EXERCISE:
Below are records; the lines starting at the one with "Open Blind Pig Bar (Soho) listing" and ending at the one with "Given: Sort by the Facility column header" must be reproduced exactly, both included. Pictures must not appear.

RECORDS PROVIDED:

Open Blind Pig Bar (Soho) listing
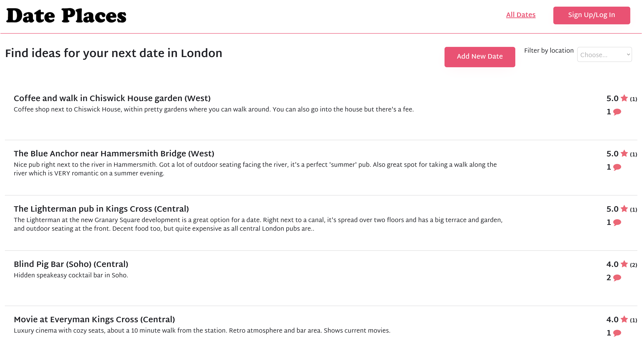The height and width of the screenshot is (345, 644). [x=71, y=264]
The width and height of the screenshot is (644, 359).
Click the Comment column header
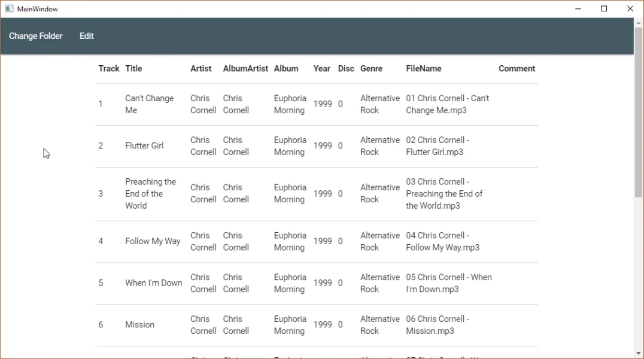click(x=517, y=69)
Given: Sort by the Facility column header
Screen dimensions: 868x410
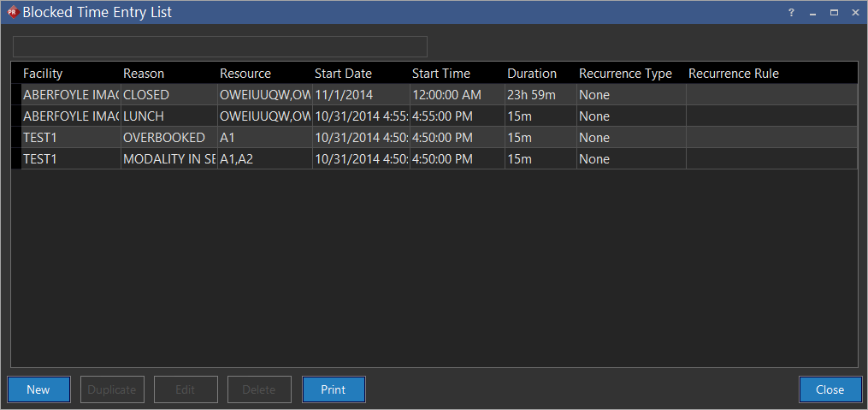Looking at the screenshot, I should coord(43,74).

==

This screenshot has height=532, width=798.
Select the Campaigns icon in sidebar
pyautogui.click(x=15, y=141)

--

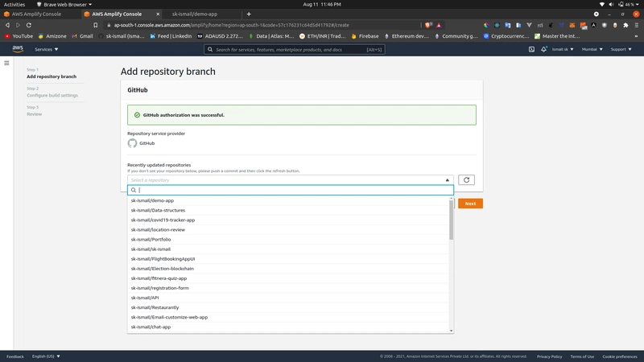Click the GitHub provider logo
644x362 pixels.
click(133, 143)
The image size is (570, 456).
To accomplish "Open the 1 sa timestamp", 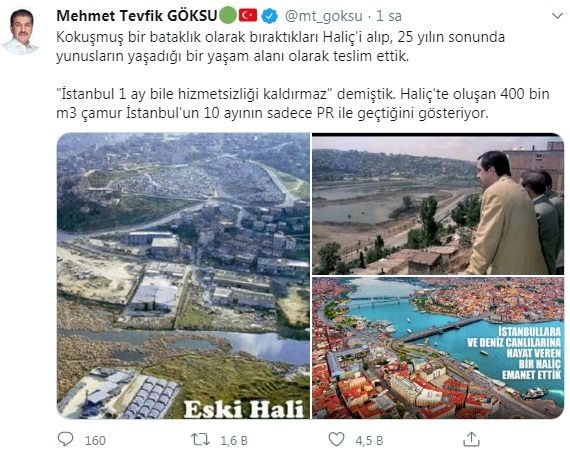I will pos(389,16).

RESULT OF THIS TASK:
Open Blind Pig Bar (Soho) listing
The height and width of the screenshot is (345, 644). [x=71, y=264]
The width and height of the screenshot is (644, 359).
Click the Comment column header
click(x=517, y=69)
Given: Sort by the Facility column header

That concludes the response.